Já que fala em “repor a verdade"...

"Já que está numa onda de “repor a verdade”, Sócrates podia também esclarecer por que andou a gastar à tripa forra em Paris depois de ter deixado o país de pantanas".

Ao chegar ontem ao Tribunal Central de Instrução Criminal para o primeiro de quatro dias de interrogatório sobre a Operação Marquês, José Sócrates disse aos jornalistas que estava ali para “repor a verdade”.

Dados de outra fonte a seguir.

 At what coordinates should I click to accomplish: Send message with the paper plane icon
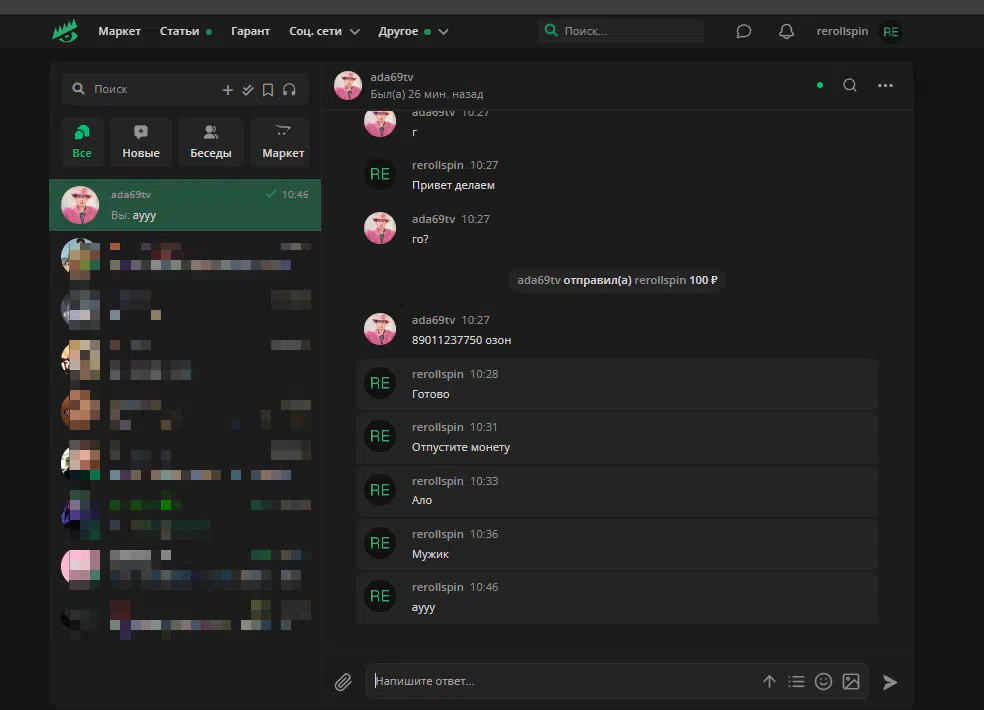890,682
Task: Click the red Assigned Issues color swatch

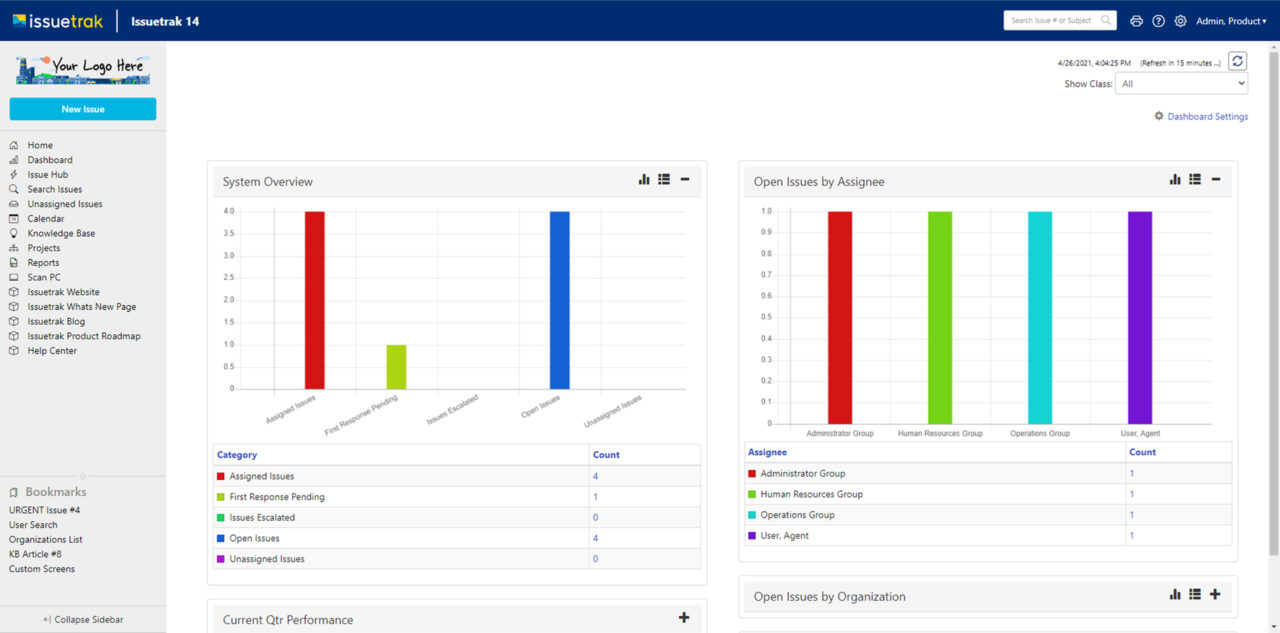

Acontece que, noutras ocasiões que teve ao seu dispor para dizer a verdade, o antigo primeiro-ministro omitiu factos da maior importância. Por exemplo, em março de 2013, em entrevista a Vítor Gonçalves e Paulo Ferreira na RTP, limitou-se a dizer que só tinha uma conta bancária, a mesma há 25 anos, e que ao deixar o cargo de primeiro-ministro tinha solicitado um empréstimo bancário à CGD para poder custear um ano em Paris sem trabalhar, uma vez que não dispunha de poupanças.

Na ocasião esqueceu-se de referir, entre outras coisas, que até podia ter dispensado o empréstimo da CGD, uma vez que pelos vistos dispunha de crédito ilimitado junto de um amigo de infância que tinha uma conta na Suíça recheada com milhões e milhões – um “pormenor” só revelado mais tarde, quando o antigo primeiro-ministro foi confrontado com alguns factos incómodos da investigação e se viu obrigado a justificar-se.

Já que está numa onda de “repor a verdade”, Sócrates podia também esclarecer por que andou a gastar à tripa forra em Paris depois de ter deixado o país de pantanas; por que recebia dinheiro vivo dentro de envelopes, e não por transferência bancária, como seria de esperar se se tratasse de empréstimos legítimos; e, já agora, por que falava numa linguagem codificada com as pessoas do seu círculo de confiança.

Por mais que Sócrates se indigne e diga o contrário, estes comportamentos, ainda para mais num antigo primeiro-ministro, se não são censuráveis, pelo menos justificam todas as suspeitas. Enquanto estas contradições não forem explicadas – e bem explicadas – será difícil alguém acreditar que a verdade que Sócrates diz querer “repor” tem alguma correspondência com os factos.